“We’ll speak later,” Cosima whispered to him before adding in a soft voice to me, “Thank you, Lena.”
I tipped my head down in acknowledgment of her sweet words but otherwise didn’t respond. She had thanked me a dozen times already, and I had no doubt she would thank me a dozen more. This wasn’t the kind of case I’d ever thought to define my legal career on. I’d thought long and hard about going to work for the DA’s office or even the US Attorney’s office for southern New York. They did the kind of heroic work I’d idolized as a child in Italy, where the mafia was a matter of everyday life, and a behemoth entity the prosecutors and policemen were murdered frequently trying to take down.
But I wasn’t ashamed to admit my greed had won over my principles, and instead, I’d taken a job at Fields, Harding & Griffith, a top-five law firm in the city, the country, and even internationally with offices in London and Hong Kong. When you grew up poor, money wasn’t only a primary motivator; it was almost an obsession.
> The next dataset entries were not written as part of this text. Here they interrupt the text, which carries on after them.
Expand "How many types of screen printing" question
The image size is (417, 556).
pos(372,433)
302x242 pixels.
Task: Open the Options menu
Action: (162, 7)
I still remembered how it felt to get my first paycheck as an associate. My fellow law students complained about their lowly wages as a first year, but my yearly salary was already astronomical compared to the means we’d had in Naples. It was the first time in my life I’d earned more than minimum wage, and it symbolized what I hoped would be the first milestone in a long and storied legal career.
So, it was my greed that led me to the courtroom that day defending a man I didn’t like and didn’t believe for one second was innocent of the crimes he was accused of and many more besides.
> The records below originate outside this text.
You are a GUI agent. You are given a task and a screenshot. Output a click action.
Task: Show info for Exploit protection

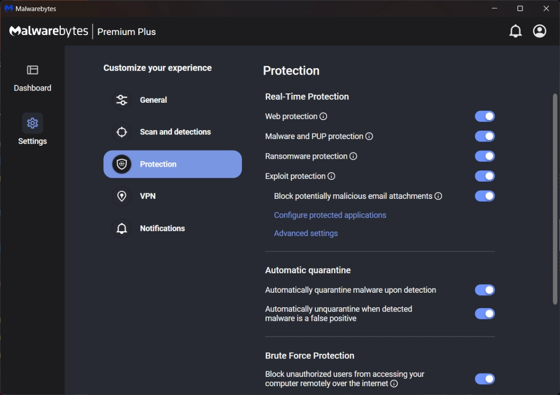click(x=332, y=176)
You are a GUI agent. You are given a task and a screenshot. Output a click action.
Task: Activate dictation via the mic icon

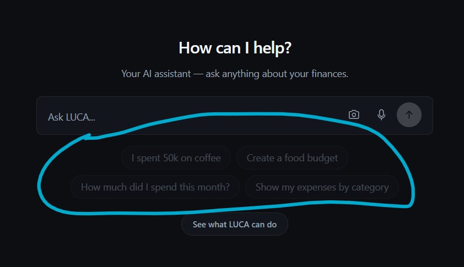coord(381,115)
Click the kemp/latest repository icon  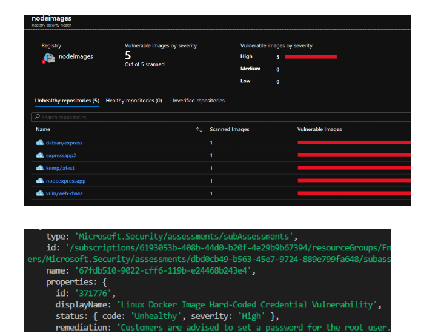(40, 168)

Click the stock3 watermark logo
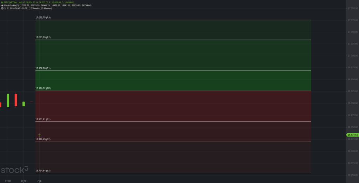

Naturally, my eyes swept over the room to the right side where the US Attorney and his assistants manned the prosecution. Dennis O’Malley wasn’t a large man or even a showy one. He wore a simple, well-tailored blue suit with a striped tie in a muted green that I knew only from experience was the same shade as his eyes. There was silver at the thick hair over his ears, threading through the warm brown in a way that I’d always felt was very attractive, and he carried himself the way middle-aged men tended to, with a conservative grace and arrogance that made him even more attractive.
Dennis was forty-eight and one of the most successful prosecutors in the history of southern New York. Despite his shorter stature, he was classically handsome, cultured, intelligent, and ambitious. It was rumored that he was considering a run for the Senate, and the publicity this case would bring if he won would go a long way to ensuring he was a shoo-in for the position.
As if sensing my focus, Dennis looked up from his briefing notes and looked over at the table, his eyes snagging mine. When his eyebrows cut high lines into his forehead, I knew he was surprised to see me there.
“Why is that man staring at you?” Dante murmured, elbowing me softly in the side.
I glared at him quickly before returning to my case notes. “He isn’t.”
“A man knows when a beautiful woman is being admired,” Dante drawled in that bastardized accent. “It isn’t me he wants.”
Despite myself, a little snort escaped me. “Oh, don’t be jealous. He wants your head on a pike if that’s any consolation.”
Dante hummed, his fingers thrumming lightly on the hard thigh beneath his trousers. “Now, you’re just projecting.”
“I don’t want your head on a pike, Mr. Salvatore. I want it free and clear of these charges so that you might go about your life and we will never have to see each other again,” I quipped quickly as there was a collective stir of energy in the crowd seconds before the door to the judge’s chamber opened to reveal the man presiding over this arraignment.
I could still feel two pairs of hot eyes on me, Dante from the left and Dennis from the right, but nothing existed for me except Judge Hartford.
He was a tall, bullish man with a thick neck and a nest of coarse black hair gone to salt at the temple. His robustness was magnified by the high, wide judge’s bench he sat behind so that he seemed like an Olympian god preceding over his courtroom.
I’d done my research on him just as any good lawyer would have. It helped immeasurably to know who you were appealing to, and in this case, we had an uphill battle trying to convince pious, old-school Martin Hartford to let Dante out on bail.
He’d only been a young buck during the roaring mafia-crazed eighties, but he’d been there and done his time in the district attorney’s office. He was known to have zero tolerance for organized crime.